WORK ORDER: Where the records below have a line with "computer", that line is to be copied.
※
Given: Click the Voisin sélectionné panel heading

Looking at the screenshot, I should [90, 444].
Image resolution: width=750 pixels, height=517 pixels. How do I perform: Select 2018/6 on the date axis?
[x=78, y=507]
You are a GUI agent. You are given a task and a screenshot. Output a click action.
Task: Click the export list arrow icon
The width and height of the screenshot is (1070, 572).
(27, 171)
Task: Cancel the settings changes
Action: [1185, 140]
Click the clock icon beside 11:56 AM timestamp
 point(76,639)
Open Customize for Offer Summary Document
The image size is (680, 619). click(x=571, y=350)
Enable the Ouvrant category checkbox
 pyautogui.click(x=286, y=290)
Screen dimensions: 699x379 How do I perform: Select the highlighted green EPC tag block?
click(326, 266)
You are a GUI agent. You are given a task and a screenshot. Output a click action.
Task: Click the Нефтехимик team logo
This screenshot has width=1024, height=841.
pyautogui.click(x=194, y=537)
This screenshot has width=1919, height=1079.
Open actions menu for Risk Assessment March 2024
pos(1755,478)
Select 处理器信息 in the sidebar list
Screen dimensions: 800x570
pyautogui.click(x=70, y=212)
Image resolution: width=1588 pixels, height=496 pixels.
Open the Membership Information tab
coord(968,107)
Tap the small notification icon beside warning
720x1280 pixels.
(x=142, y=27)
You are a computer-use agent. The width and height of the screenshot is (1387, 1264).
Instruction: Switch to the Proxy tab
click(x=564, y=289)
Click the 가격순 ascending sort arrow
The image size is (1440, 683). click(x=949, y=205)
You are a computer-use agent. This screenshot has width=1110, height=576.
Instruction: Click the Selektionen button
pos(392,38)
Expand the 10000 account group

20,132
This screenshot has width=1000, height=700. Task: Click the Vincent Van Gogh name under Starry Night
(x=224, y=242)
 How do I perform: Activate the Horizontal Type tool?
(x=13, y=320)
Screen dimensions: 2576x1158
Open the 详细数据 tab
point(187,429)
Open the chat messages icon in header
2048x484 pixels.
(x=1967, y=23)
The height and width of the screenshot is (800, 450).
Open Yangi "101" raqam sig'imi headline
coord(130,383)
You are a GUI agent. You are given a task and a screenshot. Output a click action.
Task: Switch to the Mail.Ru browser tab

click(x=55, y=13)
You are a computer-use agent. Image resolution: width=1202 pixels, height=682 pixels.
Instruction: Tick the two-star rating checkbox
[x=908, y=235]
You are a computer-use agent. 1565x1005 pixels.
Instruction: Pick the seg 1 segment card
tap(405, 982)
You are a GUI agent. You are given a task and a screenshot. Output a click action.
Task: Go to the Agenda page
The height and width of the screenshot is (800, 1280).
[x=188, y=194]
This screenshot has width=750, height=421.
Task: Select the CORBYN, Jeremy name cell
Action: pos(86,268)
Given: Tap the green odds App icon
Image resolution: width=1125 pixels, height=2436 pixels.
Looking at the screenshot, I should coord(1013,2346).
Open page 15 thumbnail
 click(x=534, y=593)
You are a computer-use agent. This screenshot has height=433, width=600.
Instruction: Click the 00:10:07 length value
※
EXERCISE OUTPUT:
You are a computer-use agent. The width and height of the screenshot is (1387, 1264).
You are a computer-use agent. This screenshot has width=1110, height=576.
You are a computer-use agent. Image resolution: width=1202 pixels, height=682 pixels.
You are a computer-use agent. 1565x1005 pixels.
You are a computer-use agent. This screenshot has height=433, width=600.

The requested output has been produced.